#### TASK OBJECTIVE:
Rewrite the items from the line containing "You are a computer-use agent." down to the line containing "(x=61, y=543)", both included, switching "screenshot" to "capture" and keeping everything else the same. Leave the pictures out of your answer.

#### RECORDS FOR THE EXERCISE:
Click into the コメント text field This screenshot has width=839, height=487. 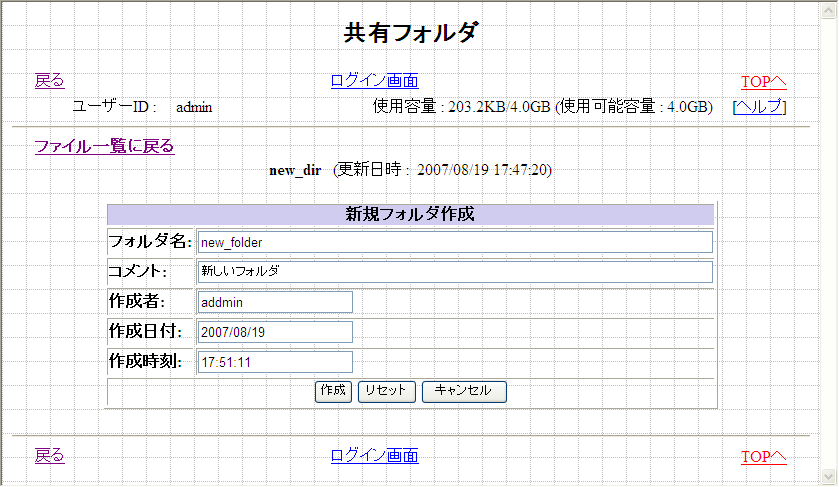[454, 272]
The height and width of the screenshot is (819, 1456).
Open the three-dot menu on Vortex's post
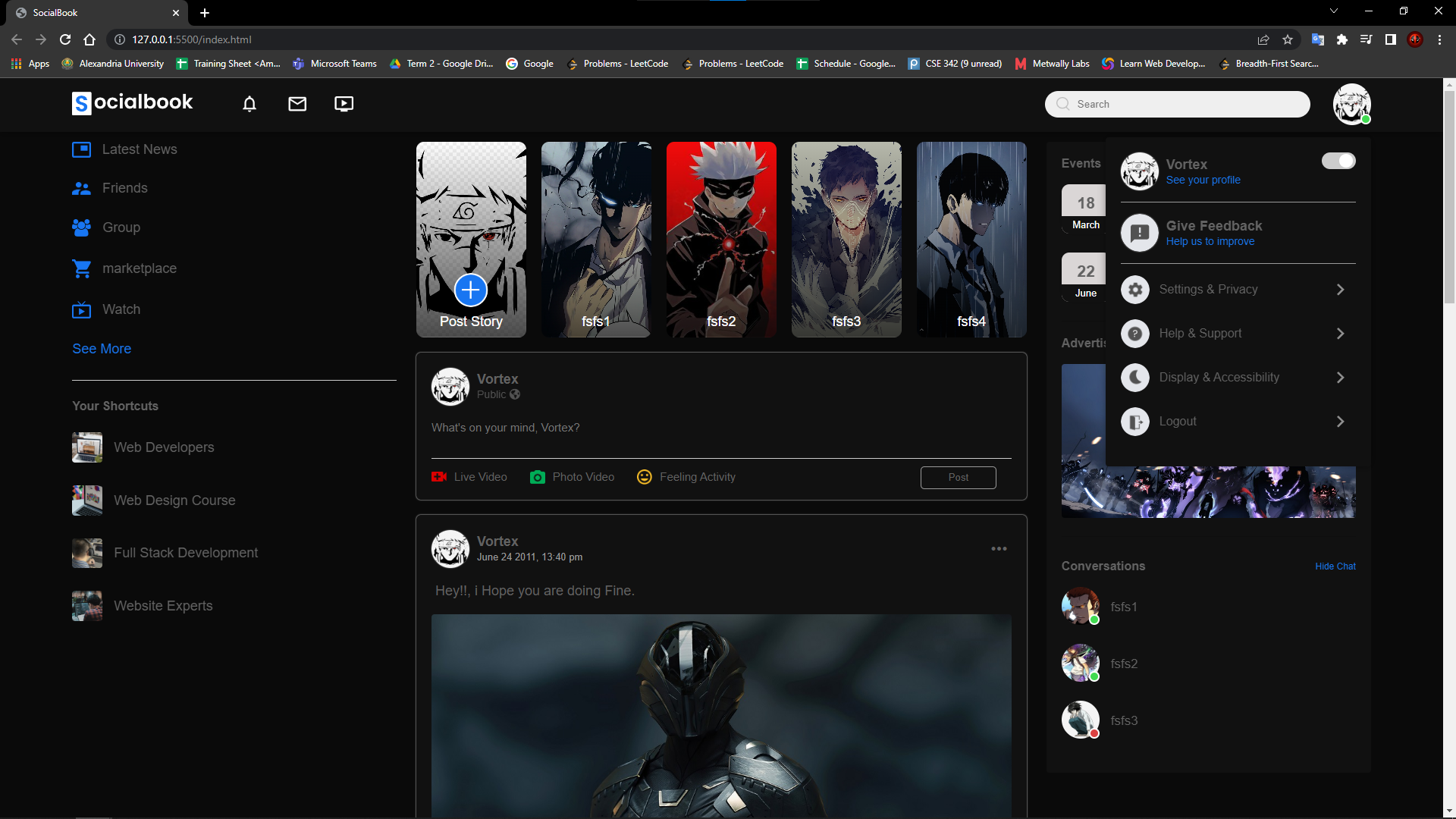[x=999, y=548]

...

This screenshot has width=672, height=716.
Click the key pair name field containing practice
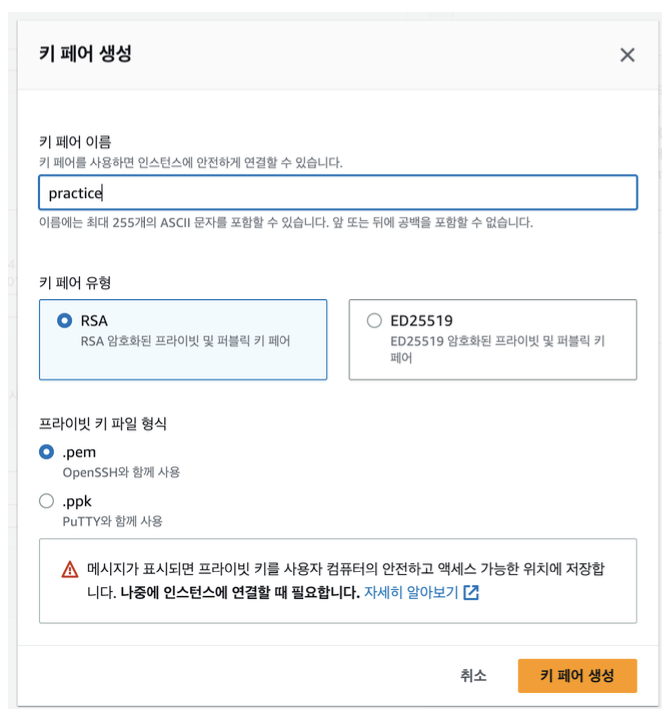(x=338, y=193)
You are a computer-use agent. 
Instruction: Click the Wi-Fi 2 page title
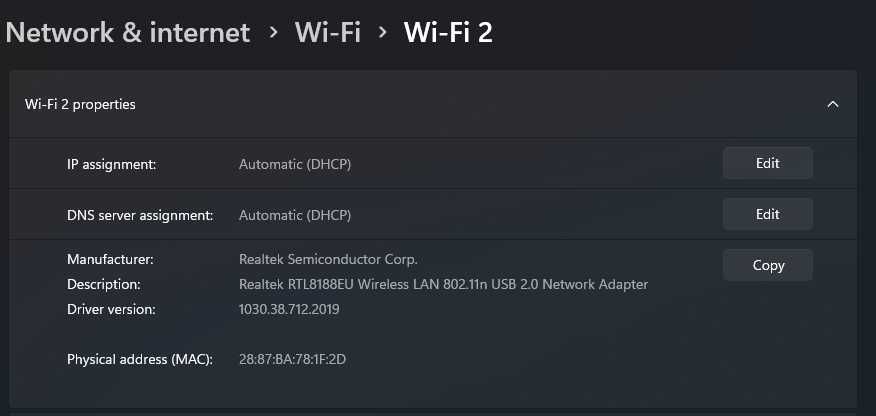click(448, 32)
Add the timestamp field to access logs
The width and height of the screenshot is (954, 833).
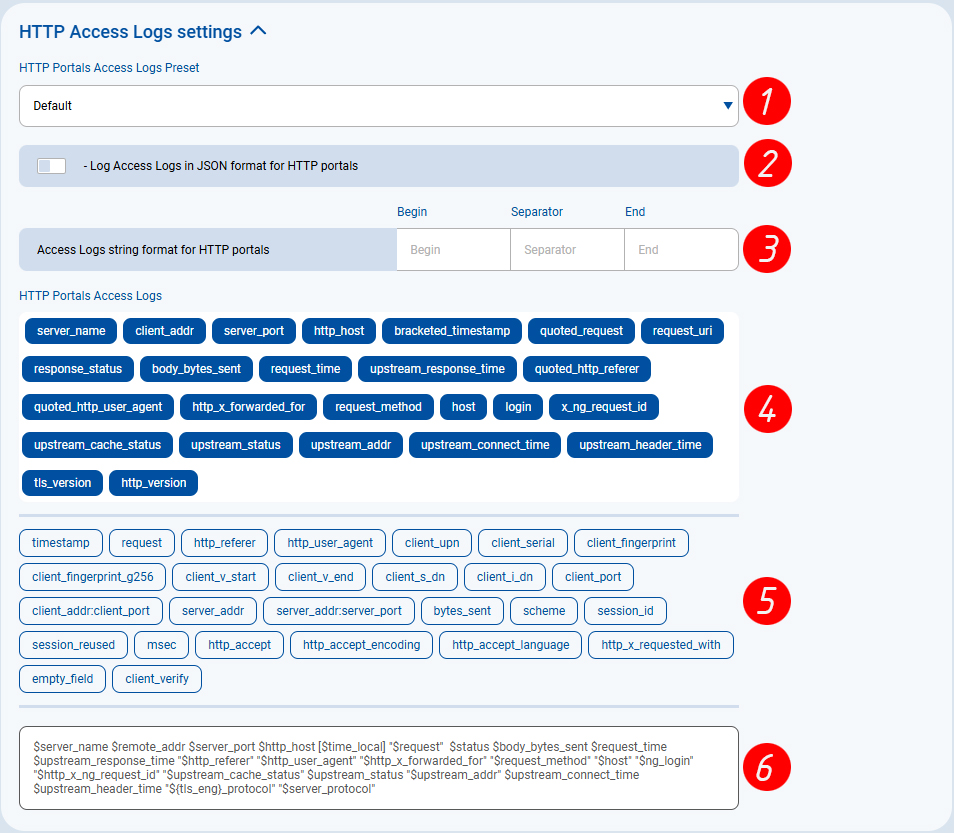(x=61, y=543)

#### EXERCISE RESULT:
You are a computer-use agent. 
Instruction: Click the Wi-Fi 2 page title
click(448, 32)
Add the timestamp field to access logs
The width and height of the capture is (954, 833).
(x=61, y=543)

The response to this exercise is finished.